There are, though, offsets to this. In disturbing patterns of demand, the pandemic might reduce potential output – if (say) unemployed baristas cannot quickly move into occupations seeing increased demand. This would raise the natural rate because it would raise inflation by generating labour shortages. This, though, should be only a temporary effect.

Also, higher government borrowing should raise the natural rate of interest simply by raising aggregate demand. Which is why an early fiscal tightening is so dangerous for savers: it would hold down returns on our savings even more for even longer.
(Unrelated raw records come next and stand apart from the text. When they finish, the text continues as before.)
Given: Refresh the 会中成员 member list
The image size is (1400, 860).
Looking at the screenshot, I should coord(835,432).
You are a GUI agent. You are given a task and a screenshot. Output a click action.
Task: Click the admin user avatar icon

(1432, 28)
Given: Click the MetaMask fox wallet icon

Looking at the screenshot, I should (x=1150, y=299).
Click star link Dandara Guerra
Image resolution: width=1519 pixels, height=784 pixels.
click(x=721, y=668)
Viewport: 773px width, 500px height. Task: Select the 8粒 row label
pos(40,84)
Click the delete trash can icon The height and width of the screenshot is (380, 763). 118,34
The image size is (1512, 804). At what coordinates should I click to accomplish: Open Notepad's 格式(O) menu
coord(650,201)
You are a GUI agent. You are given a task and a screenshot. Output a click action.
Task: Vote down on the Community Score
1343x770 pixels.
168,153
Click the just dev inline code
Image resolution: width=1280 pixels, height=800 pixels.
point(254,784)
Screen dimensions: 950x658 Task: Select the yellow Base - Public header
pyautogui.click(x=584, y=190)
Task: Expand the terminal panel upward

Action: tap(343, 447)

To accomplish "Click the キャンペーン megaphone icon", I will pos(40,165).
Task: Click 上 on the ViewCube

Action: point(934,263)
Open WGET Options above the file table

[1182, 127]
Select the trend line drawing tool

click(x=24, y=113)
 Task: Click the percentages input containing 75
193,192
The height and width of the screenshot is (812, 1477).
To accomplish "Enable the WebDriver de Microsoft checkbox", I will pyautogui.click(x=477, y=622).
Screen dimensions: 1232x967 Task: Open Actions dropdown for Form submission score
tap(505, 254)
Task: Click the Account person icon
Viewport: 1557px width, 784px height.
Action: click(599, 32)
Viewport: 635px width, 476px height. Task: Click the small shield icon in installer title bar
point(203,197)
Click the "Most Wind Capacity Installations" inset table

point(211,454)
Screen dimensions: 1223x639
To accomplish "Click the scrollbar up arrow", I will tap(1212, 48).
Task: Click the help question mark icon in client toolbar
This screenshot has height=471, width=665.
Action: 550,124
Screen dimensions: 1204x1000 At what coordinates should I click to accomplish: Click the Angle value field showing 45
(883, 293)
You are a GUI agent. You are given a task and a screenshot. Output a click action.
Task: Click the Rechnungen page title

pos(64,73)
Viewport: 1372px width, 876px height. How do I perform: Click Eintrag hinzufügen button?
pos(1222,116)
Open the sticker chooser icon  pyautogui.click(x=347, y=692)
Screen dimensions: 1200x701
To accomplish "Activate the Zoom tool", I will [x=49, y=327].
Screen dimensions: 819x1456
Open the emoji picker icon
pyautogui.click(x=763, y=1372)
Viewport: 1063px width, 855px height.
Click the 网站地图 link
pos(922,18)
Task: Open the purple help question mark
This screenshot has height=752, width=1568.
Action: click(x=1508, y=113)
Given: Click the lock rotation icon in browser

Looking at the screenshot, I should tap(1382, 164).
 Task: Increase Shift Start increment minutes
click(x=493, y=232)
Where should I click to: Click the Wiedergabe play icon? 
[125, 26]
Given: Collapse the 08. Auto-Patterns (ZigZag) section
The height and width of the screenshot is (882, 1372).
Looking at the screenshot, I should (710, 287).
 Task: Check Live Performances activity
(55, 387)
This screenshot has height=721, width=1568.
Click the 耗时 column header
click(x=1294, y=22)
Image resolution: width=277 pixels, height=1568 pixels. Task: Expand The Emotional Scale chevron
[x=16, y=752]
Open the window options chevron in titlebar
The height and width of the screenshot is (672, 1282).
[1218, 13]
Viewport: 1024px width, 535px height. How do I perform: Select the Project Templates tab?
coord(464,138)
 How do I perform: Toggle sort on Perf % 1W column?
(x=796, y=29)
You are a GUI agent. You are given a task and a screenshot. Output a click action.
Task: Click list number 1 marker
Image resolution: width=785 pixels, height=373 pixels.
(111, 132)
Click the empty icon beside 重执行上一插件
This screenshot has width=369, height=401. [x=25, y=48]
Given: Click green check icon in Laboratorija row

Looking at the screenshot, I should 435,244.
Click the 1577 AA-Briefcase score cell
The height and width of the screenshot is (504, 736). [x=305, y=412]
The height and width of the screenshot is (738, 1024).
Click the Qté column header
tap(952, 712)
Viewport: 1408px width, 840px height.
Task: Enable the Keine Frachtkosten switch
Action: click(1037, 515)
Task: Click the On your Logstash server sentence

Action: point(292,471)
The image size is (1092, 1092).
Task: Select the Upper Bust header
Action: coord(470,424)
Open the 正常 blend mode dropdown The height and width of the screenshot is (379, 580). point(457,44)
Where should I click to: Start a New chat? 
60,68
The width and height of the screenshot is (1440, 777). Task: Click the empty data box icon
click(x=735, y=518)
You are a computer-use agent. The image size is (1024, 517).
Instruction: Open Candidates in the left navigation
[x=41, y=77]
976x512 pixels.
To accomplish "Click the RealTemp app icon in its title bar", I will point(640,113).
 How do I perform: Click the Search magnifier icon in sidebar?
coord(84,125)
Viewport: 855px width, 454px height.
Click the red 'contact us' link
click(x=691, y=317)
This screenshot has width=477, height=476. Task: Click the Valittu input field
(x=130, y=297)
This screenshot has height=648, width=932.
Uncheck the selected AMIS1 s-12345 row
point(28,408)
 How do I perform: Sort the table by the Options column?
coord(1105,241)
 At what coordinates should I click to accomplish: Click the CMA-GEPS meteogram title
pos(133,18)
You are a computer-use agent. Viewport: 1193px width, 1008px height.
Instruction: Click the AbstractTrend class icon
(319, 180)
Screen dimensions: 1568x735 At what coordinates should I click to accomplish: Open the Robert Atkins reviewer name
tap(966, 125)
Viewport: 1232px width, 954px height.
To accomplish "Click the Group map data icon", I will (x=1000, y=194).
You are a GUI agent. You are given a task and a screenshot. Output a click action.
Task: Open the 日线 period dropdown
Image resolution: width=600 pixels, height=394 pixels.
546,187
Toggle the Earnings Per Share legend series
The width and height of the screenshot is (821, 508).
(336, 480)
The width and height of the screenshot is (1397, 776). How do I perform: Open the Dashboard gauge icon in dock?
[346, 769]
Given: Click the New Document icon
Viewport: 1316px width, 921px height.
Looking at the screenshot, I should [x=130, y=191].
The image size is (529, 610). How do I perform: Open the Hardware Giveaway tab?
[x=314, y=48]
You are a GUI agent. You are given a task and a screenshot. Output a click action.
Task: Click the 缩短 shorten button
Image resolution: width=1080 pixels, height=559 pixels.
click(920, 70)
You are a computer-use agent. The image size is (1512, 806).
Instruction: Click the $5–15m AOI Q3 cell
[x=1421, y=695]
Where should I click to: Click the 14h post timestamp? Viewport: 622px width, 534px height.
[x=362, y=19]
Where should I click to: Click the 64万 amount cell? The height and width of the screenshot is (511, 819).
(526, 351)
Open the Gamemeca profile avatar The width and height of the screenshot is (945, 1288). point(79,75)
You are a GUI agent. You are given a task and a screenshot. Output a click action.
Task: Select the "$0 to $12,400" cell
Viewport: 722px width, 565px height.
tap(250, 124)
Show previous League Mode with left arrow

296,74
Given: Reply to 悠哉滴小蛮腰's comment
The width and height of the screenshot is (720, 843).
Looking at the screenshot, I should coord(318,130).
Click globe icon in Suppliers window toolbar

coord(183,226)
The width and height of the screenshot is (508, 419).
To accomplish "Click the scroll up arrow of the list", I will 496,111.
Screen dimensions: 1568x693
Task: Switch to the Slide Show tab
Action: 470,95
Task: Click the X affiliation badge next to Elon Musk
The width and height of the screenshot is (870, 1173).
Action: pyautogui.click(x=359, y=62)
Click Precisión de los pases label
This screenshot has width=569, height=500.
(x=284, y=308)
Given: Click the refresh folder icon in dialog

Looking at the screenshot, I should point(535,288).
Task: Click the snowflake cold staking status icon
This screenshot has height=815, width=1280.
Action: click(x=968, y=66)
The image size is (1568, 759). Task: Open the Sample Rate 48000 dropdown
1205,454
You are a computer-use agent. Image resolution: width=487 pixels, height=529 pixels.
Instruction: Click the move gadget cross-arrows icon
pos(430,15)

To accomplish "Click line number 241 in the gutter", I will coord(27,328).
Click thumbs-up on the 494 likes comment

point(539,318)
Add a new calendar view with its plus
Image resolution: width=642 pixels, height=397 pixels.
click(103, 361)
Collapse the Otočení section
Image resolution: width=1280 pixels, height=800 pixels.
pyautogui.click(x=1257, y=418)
This danger, though, merely reinforces those that arise from the risk that the pandemic will reinforce long-established downward pressures upon the natural rate of interest. If so, ultra-low rates might not do much to stimulate growth or inflation – which central banks will regard as a reason for keeping them low for even longer.

Yes, this is a grim prospect for all of us savers. We should not, however, blame central banks for it. Instead, the problem lies in emergent features of western economies which goverments have not successfully ameliorated.

* In this respect it is like many other concepts in conventional economics, such as the natural rate of unemployment, marginal utility, marginal product or even the capital stock. You might think a dependence upon so many unobservable entities brings conventional economics into question. I’d agree.